● **Exercise aim**: Reproduce exactly the lines of the material beneath, from the line that contains "The height and" to the line that contains "Click the android-chrome-192x192.png", both included, and no other lines.

● **Data for processing**:
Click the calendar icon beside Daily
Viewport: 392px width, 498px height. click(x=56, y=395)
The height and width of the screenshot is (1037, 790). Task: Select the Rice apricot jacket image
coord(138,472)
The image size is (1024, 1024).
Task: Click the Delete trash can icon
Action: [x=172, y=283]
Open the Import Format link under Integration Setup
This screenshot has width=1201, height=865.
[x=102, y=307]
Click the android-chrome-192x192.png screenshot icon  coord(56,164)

...

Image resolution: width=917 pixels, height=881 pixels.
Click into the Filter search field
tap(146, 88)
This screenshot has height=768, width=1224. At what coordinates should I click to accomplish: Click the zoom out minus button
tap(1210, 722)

● **Exercise result**:
The height and width of the screenshot is (1037, 790). Task: Select the Rice apricot jacket image
coord(138,472)
The image size is (1024, 1024).
Task: Click the Delete trash can icon
Action: [x=172, y=283]
Open the Import Format link under Integration Setup
This screenshot has width=1201, height=865.
[x=102, y=307]
Click the android-chrome-192x192.png screenshot icon  coord(56,164)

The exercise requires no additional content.